Equity-based compensation expense was $1.1 million and $3.5 million for the thirteen and thirty-nine weeks ended November 2, 2019, and $1.1 million and $2.9 million for the thirteen and thirty-nine weeks ended November 3, 2018.

Special Dividend

On March 6, 2019, the Company’s Board of Directors declared a special cash dividend (the “Special Dividend”) of $1.15 per share payable to shareholders of record as of March 19, 2019, of which $50.2 million was paid on April 1, 2019 to shareholders.

In connection with the Special Dividend, pursuant to anti-dilution provisions in the 2017 Omnibus Equity Incentive Plan (the “2017 Plan”), the Company adjusted outstanding equity awards in order to prevent dilution of such awards. Accordingly, the Company adjusted the number of outstanding unvested restricted stock units (“RSUs”) as of the payment date of the dividend with an additional number of RSUs (“Dividend Equivalent Units” or “DEUs”) equal to the quotient obtained by dividing (x) the product of the number of unvested RSUs as of the record date by the amount of the dividend per share, by (y) the fair market value of share on the payment date of the Special Dividend. The DEUs will follow the same vesting pattern as the RSUs. For holders of outstanding options as of March 19, 2019, the option strike price on such options was reduced by the per share amount of the Special Dividend. Holders of unvested Restricted Stock Awards (“RSAs”) received a forfeitable $1.15 per share dividend on unvested RSAs as of March 19, 2019.

11. Related Party Transactions

For both the thirteen and thirty-nine weeks ended November 2, 2019 and November 3, 2018, the Company incurred an immaterial amount of related party transactions.

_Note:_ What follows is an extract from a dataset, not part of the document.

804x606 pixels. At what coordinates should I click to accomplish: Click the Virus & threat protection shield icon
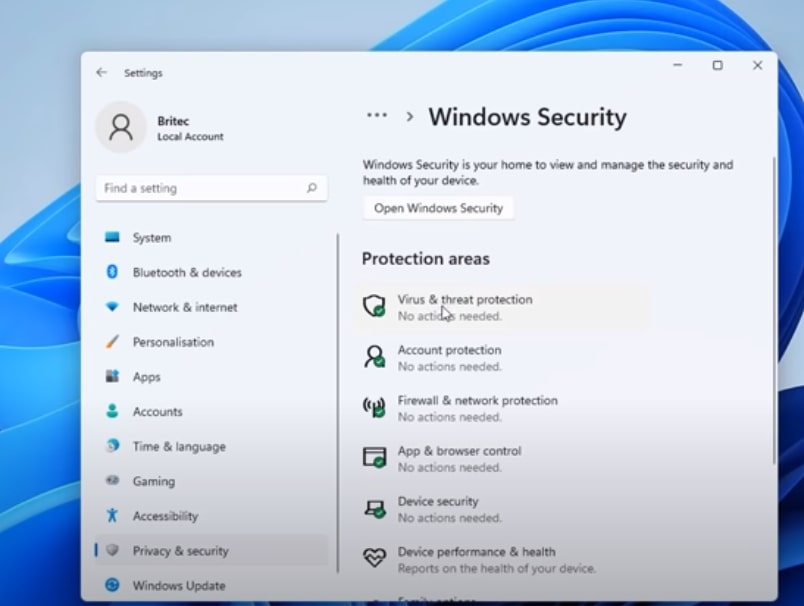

12. Commitments and Contingencies

Legal Proceedings

The Company is subject to various legal proceedings that arise in the ordinary course of business. Although the outcome of such proceedings cannot be predicted with certainty, management does not believe that the Company is presently party to any legal proceedings the resolution of which management believes would have a material adverse effect on the Company’s business, financial condition, operating results or cash flows. The Company establishes reserves for specific legal matters when the Company determines that the likelihood of an unfavorable outcome is probable and the loss is reasonably estimable.

13. Operating Leases

As of November 2, 2019, the Company leased certain retail stores, a distribution center, and office space. As of that same date, the Company did not have any financing leases and no operating leases contained any material residual value guarantees or material restrictive covenants. Certain of the Company’s retail operating leases include variable rental payments based on a percentage of retail sales over contractual levels.

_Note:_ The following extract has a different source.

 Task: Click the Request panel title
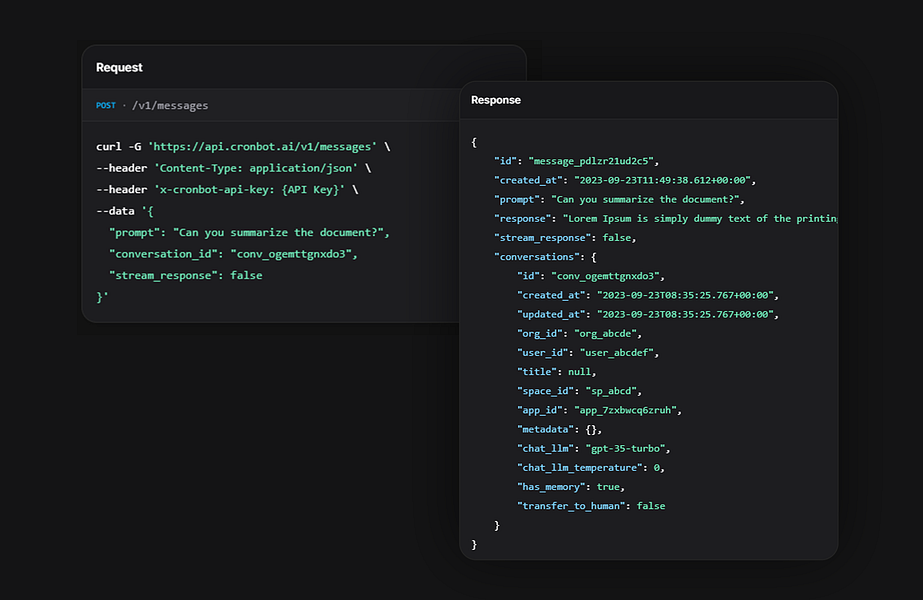coord(119,68)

Some retail leases include one or more options to renew, with renewal terms that can extend the lease term from one to fifteen years. The Company’s distribution center has renewal terms that can extend the lease term up to twenty years. The exercise of lease renewal options is at the Company’s sole discretion. As of November 2, 2019, the Company included options to renew that are reasonably certain to be exercised in the operating lease assets and liabilities.

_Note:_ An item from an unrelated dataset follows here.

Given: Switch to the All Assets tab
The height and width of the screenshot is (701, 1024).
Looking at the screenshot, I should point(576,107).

As described in Note 2, the Company adopted Topic 842 as of February 3, 2019. Under this guidance the Company did not record any deferred lease liabilities as of November 2, 2019. The Company maintained a tenant incentive liability of $1.3 million as of November 2, 2019, related to certain variable retail leases. Under legacy guidance, Topic 840, the Company recorded a deferred lease liability of $11.9 million and maintained a tenant improvement incentive liability of $19.1 million as of February 2, 2019.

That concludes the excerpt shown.